Released under the U.S. Freedom of Information Act, the documents confirm what has long been suspected by activists and researchers: the CIA and the Pentagon, as part of a joint U.S.-Colombian task force charged with bringing drug lord Pablo Escobar to ground, were linked to one of Colombia's most notorious paramilitary leaders and drug kingpins, Fidel Castaño.
According to Michael Evans, director of the National Security Archive's Colombia Documentation Project,
...the U.S.-Colombian Medellin Task Force, known as "the Bloque de Búsqueda or 'Search Block,' was sharing intelligence information with Fidel Castaño, paramilitary leader of Los Pepes (Perseguidos por Pablo Escobar or 'People Persecuted by Pablo Escobar'), a clandestine terrorist organization that waged a bloody campaign against people and property associated with the reputed narcotics kingpin.
The killing of Pablo Escobar is the subject of popular cultural lore -- and disinformation. Witness the success of Mark Bowden's 2001 book, Killing Pablo, "a work that drew heavily on classified sources and interviews with former U.S. and Colombian officials," according to the Archive.
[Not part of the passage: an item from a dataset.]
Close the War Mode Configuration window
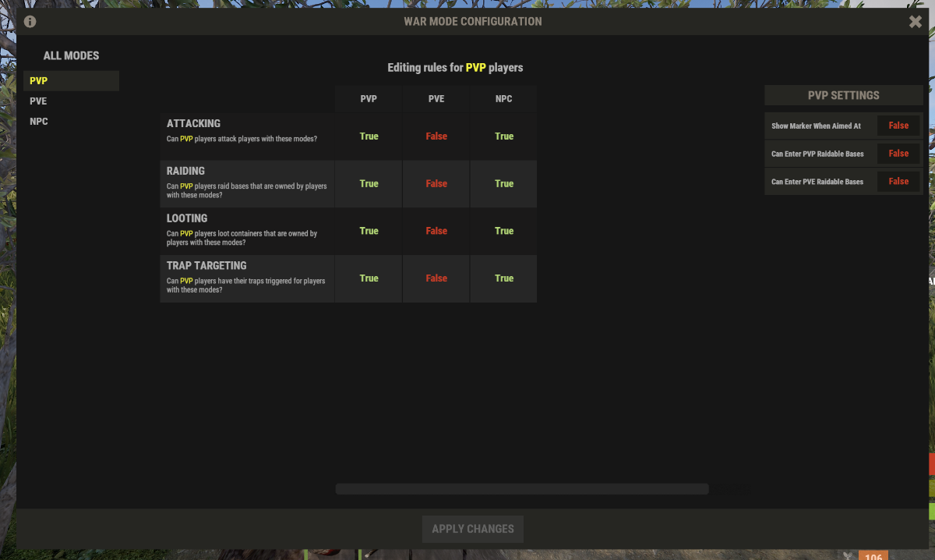This screenshot has height=560, width=935. (x=916, y=22)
Evans goes on to inform us that,
The collaboration between paramilitaries and government security forces evident in the Pepes episode is a direct precursor of today's "para-political" scandal. The Pepes affair is the archetype for the pattern of collaboration between drug cartels, paramilitary warlords and Colombian security forces that developed over the next decade into one of the most dangerous threats to Colombian security and U.S. anti-narcotics programs. Evidence still concealed within secret U.S. intelligence files forms a critical part of that hidden history.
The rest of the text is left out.